FDA advisors have voted in favour of approving GlaxoSmithKline/Theravance’s chronic obstructive pulmonary disease treatment Anoro Ellipta, but have called for a post-marketing study in patients with more severe cardiovascular disease.
Anoro Ellipta is a combination of two investigational bronchodilator molecules – the long-acting muscarinic antagonist (LAMA) umeclidinium bromide (UMEC), and the long-acting beta2 agonist (LABA) vilanterol (VI), delivered through the Ellipta inhaler.
The indication under review is for the long-term, once-daily, maintenance bronchodilator treatment of airflow obstruction in patients with COPD, including chronic bronchitis and emphysema.
While the decision was not unanimous it was heavily weighted in the product’s favour, with members of the Pulmonary-Allergy Drugs Advisory Committee to the US Food and Drug Administration voting 11 yes to two no that the efficacy and safety data provide substantial evidence to support its approval.
Decision in December
A final decision from the FDA is expected by December 18 this year and, if approved, Anoro Ellipta will be the first, once-daily dual bronchodilator available in the US.
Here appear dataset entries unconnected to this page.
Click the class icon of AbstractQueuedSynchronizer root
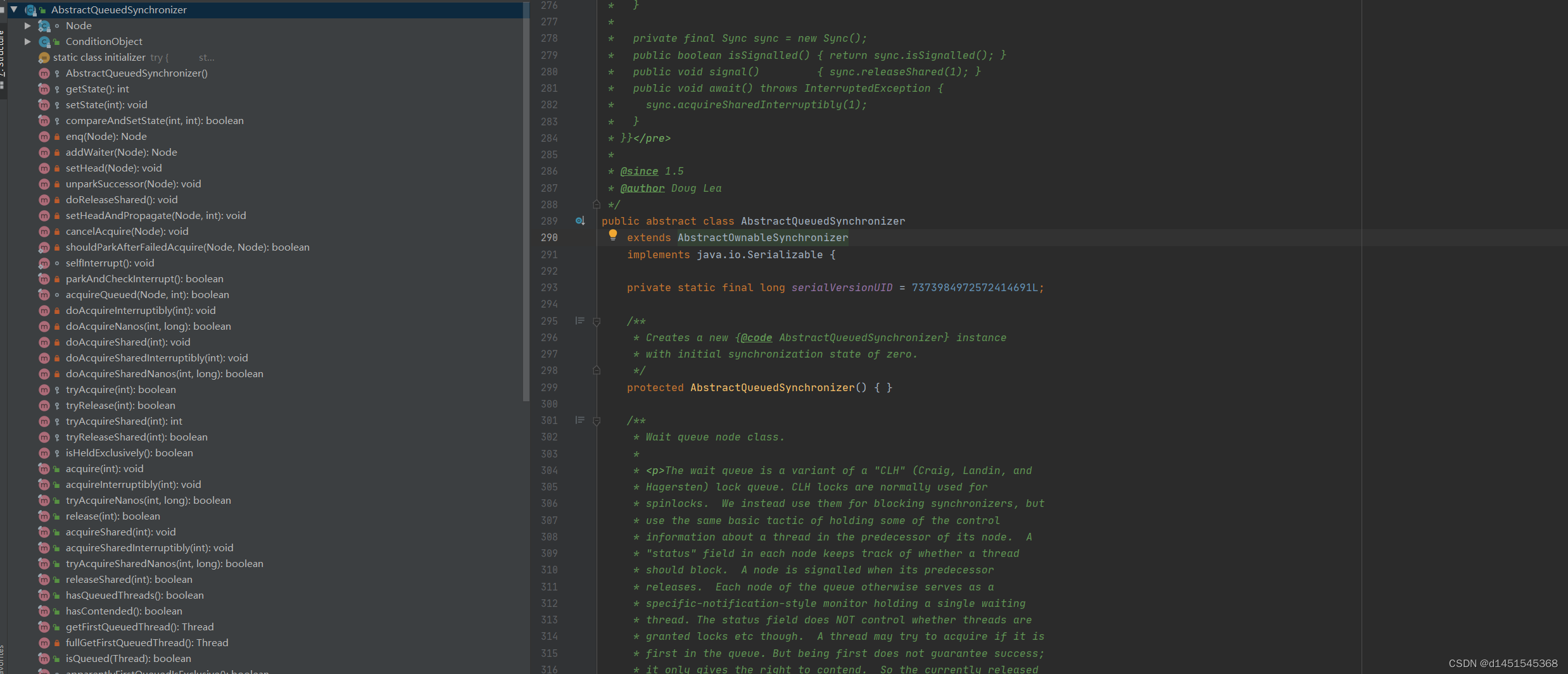 tap(30, 9)
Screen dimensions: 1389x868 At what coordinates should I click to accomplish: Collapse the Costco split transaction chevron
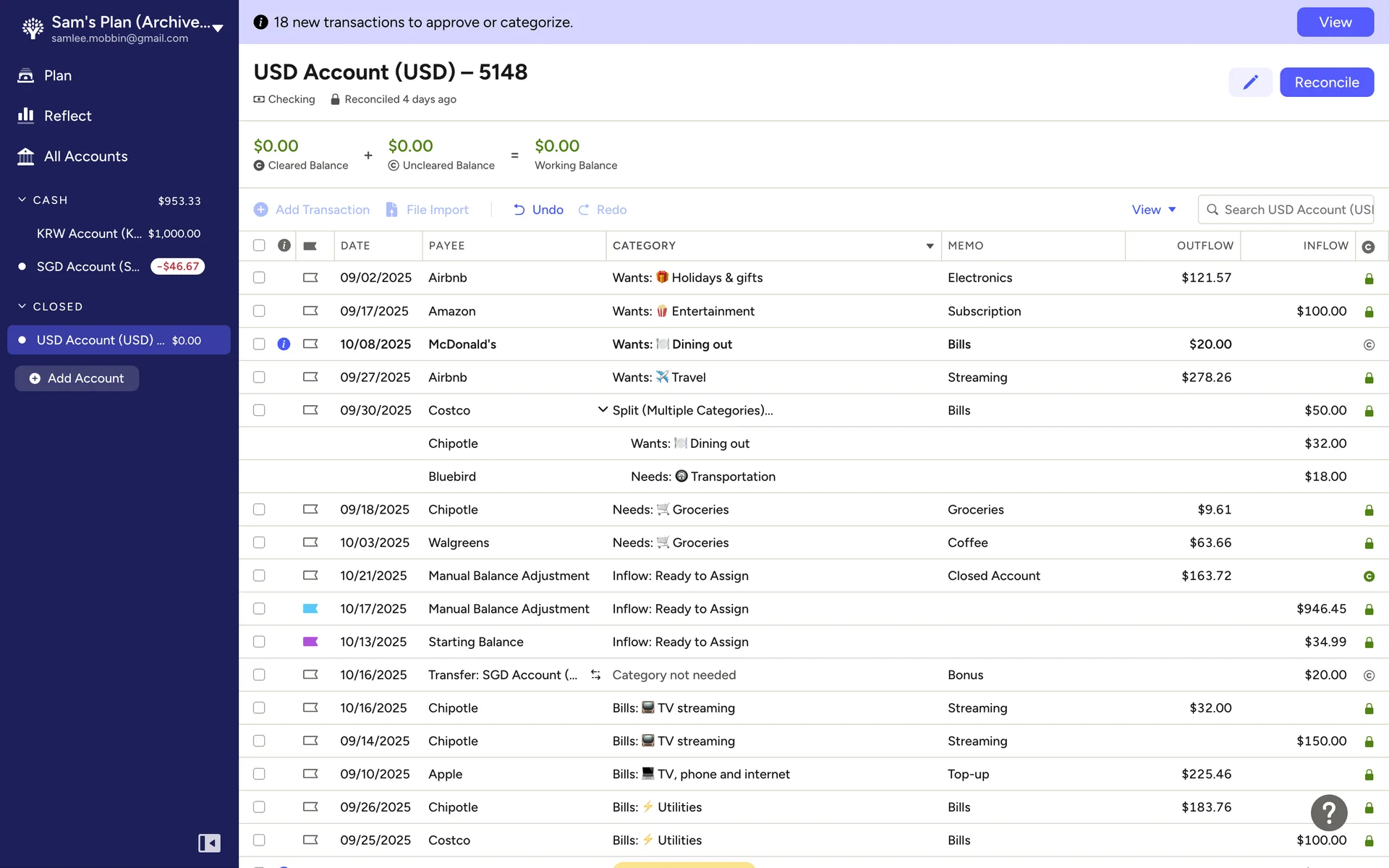[602, 410]
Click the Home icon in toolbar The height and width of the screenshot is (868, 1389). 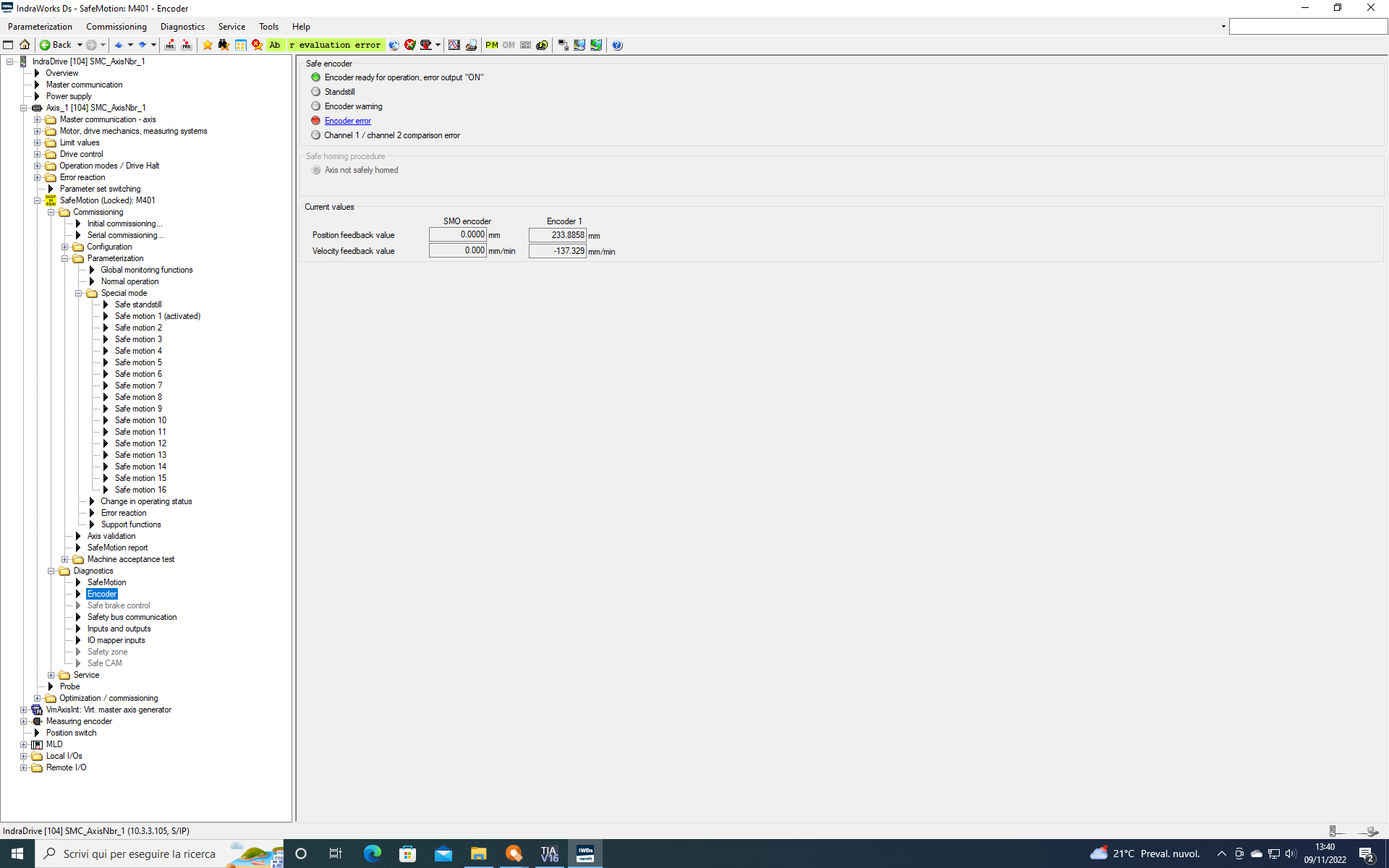pos(25,45)
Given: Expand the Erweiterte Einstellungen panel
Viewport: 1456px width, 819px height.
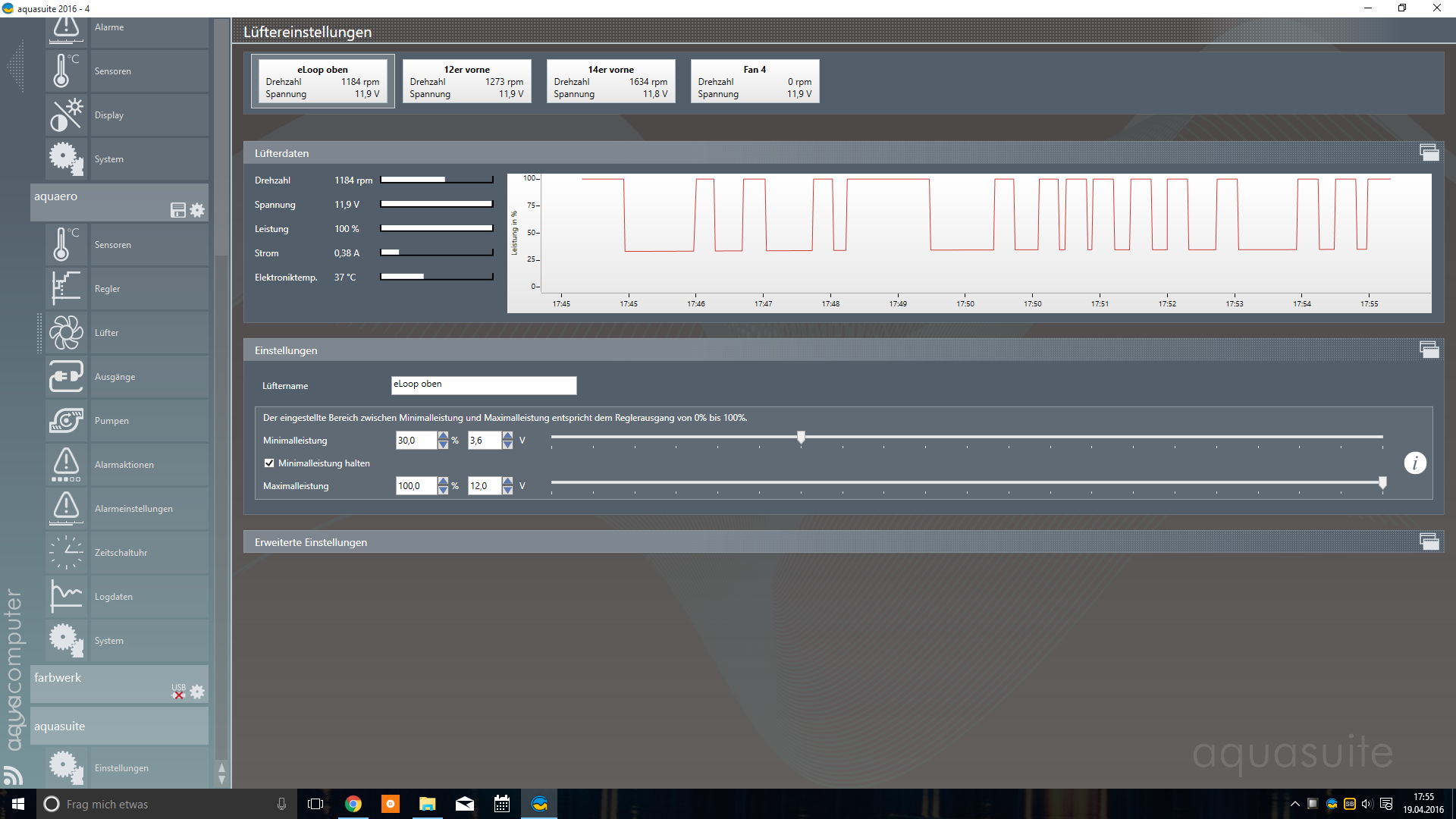Looking at the screenshot, I should tap(1429, 542).
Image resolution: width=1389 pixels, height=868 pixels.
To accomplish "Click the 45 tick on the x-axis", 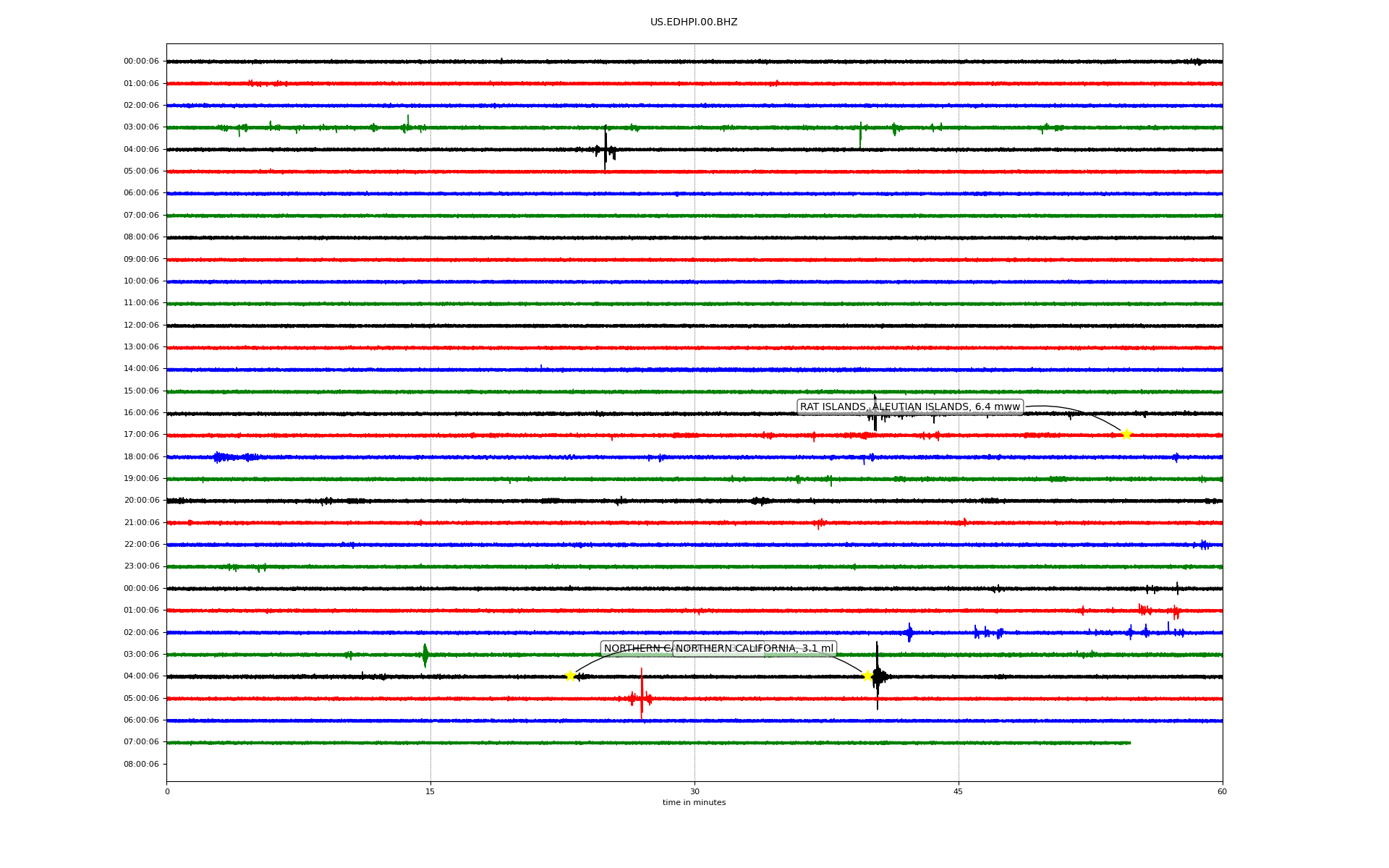I will pyautogui.click(x=958, y=791).
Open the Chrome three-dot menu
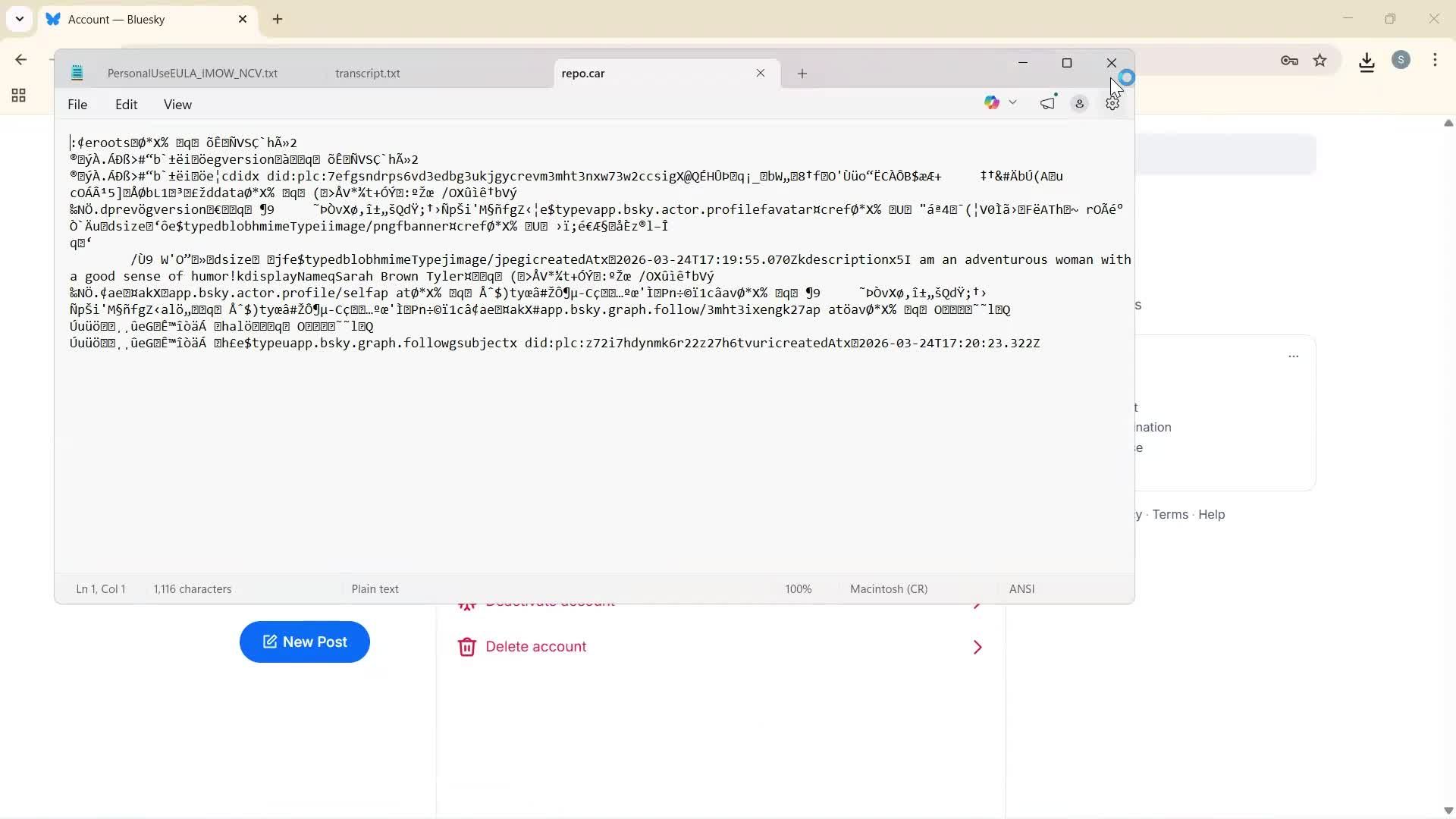The width and height of the screenshot is (1456, 819). point(1436,60)
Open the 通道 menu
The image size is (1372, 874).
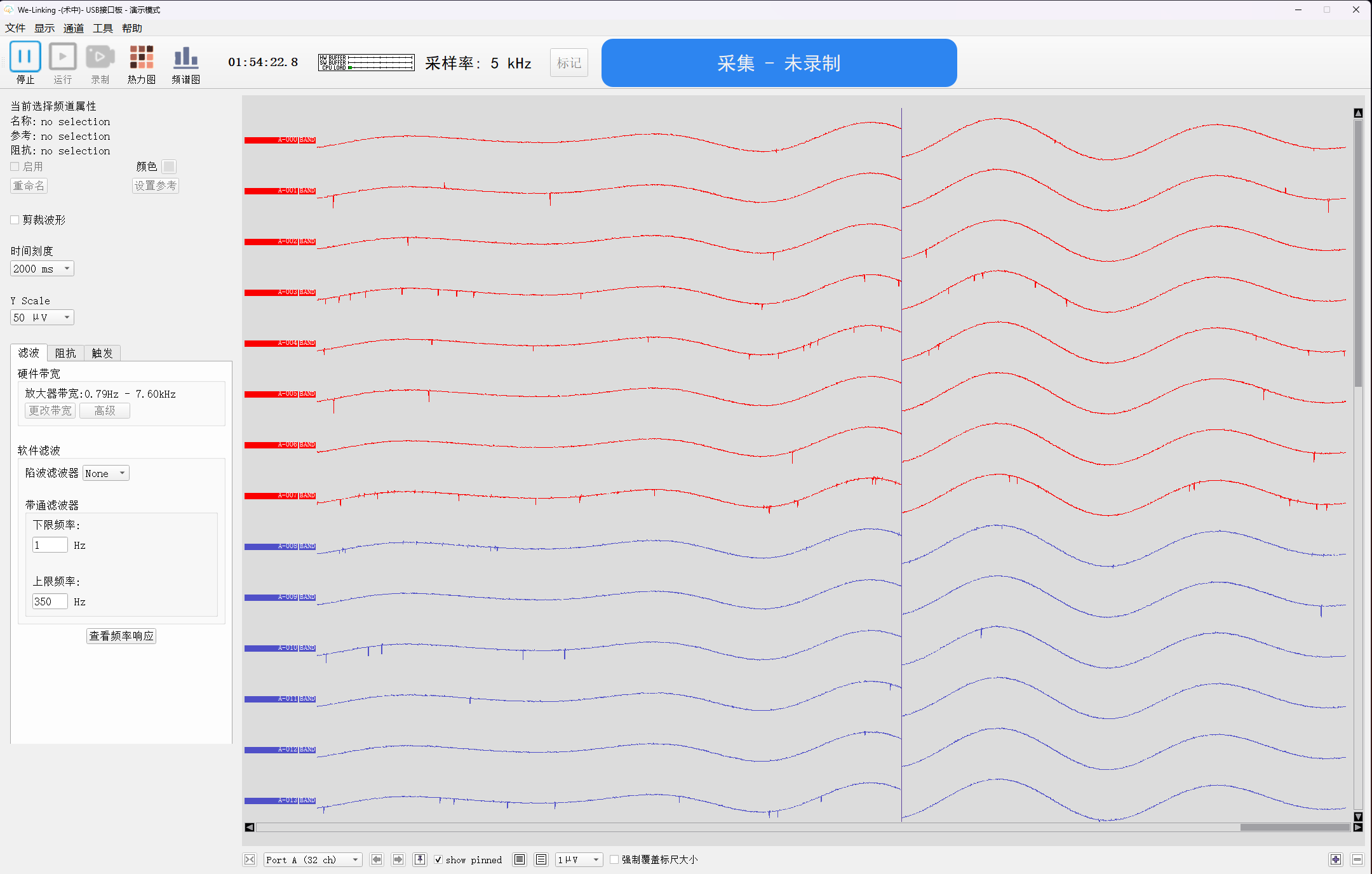[73, 28]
Nearly 15 million US adults have COPD and another 12 million are undiagnosed or developing the condition, and analysts believe Anoro Ellipta has the potential to attain blockbuster status, pulling in sales of over $2 billion a year by 2018, according to a forecast average compiled by Thomson Reuters.
US regulators recently gave a full green light to another GSK/Theravance COPD drug called Breo Ellipta, a combo of VI and the corticosteroid fluticasone furoate that is also tipped to quickly become a blockbuster with sales fast approaching $2 billion in five years.